Something happens when you touch down in Africa.
It’s an indescribable feeling that you don’t soon forget — the feeling of home, the feeling of peace, the feeling of community. It’s a feeling equally steeped in the familiar and the new, of seeing scores of beautiful Black people and not seeming out of place. You realize there’s creativity beneath the soil, not the despair outlined in white-leaning history books. The air hits different. The sun shines brighter. The stress of life as a Black American dissolves. Chance The Rapper learned this in December, when he trekked to Ghana and connected with the local arts scene.
There he met Naila Opiangah, a promising young painter from Gabon with roots in Chicago and New York City. He purchased one of her pieces, then they started talking about Black art as commerce. She challenged him to become a collector of African art, not just to have the work in his home, but as a way to trumpet creators who fly under the radar. “From his perspective as an independent artist, he had this idea of collectors as people who consume the art but also consume artists,” Naila says. “He looked at it as very capitalistic, egotistical stuff that people would do that is not for the benefit of artists.” But she assumed the best in Chance: As a Black American with a large platform, he could open doors for creators who feel rejected from the art world. “Your taking space in the art world is a way of opening the door, widening this ecosystem for more people that look like us,” she recalls saying.

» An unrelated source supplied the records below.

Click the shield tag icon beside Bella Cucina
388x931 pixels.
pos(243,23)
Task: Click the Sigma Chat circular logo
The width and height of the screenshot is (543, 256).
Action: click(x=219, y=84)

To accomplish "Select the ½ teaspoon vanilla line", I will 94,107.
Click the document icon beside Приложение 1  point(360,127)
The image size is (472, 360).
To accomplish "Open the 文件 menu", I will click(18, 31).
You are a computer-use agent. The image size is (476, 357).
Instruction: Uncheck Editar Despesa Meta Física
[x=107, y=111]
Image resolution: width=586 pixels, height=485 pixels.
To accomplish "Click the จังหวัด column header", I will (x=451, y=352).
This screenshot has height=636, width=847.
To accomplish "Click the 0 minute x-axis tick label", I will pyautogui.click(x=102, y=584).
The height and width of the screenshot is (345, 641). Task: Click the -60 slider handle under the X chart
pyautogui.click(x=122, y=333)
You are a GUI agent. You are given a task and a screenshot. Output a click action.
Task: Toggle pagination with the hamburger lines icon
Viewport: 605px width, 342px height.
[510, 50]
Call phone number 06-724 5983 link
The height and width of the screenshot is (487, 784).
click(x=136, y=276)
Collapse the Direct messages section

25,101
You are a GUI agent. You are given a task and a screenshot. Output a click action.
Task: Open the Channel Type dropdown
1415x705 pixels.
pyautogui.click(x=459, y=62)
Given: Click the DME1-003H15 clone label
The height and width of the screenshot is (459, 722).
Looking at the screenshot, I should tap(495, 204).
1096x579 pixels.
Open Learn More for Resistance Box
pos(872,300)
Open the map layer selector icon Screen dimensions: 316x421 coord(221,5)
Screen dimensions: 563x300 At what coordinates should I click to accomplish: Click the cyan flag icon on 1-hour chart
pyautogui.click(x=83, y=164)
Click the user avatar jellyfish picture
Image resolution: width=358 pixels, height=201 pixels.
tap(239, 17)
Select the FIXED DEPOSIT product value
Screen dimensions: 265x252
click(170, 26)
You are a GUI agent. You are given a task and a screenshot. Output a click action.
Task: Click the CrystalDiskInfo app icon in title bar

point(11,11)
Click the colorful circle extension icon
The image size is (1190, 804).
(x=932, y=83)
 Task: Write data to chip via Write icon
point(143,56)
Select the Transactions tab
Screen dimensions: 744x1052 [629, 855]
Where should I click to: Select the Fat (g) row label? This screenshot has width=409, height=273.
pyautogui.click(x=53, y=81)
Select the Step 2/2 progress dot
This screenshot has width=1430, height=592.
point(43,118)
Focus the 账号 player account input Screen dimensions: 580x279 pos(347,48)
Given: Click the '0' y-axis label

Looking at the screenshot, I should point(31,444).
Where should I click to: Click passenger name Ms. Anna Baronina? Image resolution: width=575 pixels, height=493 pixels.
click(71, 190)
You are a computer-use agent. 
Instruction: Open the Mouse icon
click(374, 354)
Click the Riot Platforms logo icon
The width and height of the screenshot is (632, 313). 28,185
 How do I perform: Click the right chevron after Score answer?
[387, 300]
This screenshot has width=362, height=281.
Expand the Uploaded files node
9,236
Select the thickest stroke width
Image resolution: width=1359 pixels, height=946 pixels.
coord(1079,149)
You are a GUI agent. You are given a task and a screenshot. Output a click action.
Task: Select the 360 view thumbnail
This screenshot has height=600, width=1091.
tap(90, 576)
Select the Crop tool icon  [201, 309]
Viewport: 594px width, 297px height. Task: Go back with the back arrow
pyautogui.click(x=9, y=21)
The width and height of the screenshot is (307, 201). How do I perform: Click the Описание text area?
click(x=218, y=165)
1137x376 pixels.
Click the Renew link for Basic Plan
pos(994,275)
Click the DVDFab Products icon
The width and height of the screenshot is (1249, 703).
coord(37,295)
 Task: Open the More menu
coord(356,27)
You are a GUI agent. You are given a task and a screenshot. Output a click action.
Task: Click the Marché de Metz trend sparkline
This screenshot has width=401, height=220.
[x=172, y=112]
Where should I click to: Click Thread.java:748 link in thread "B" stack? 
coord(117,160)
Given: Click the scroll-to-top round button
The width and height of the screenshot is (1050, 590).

Chance told her about an idea he had to pair music and art. He wanted to reimagine the concept of album art as a fixed static image into one working in concert with the music. The picture would be influenced by the song’s subject matter and vice versa. Soon after, Chance sent her the beginnings of a track he’d been working on. Naila sat with the lyrically adept tune; on a flight to Chicago, she envisioned intertwined bodies in motion with their hands reaching for heaven. The song “Child of God” was born. “I was in the sky next to God,” Naila reflects. “I started sketching part of it in my sketchbook and that’s when I knew that it was going to be bodies juxtaposed.” She wanted to put a modern spin on European Renaissance art by replacing white figures with Black ones. Her art already challenges viewers by forcing them to look past the
faceless Black voluptuous women she paints. This one shows that Black women are just as heavenly as the fair-skinned images displayed throughout history. “These paintings are like stories, human stories,” Naila continues, “you need to study the curvature, but also the tilting of the head, the movement of the limbs, the way that the bodies touch each other, the interaction.” Naila’s painting will be at the MCA Chicago March 23 through March 27, 2022.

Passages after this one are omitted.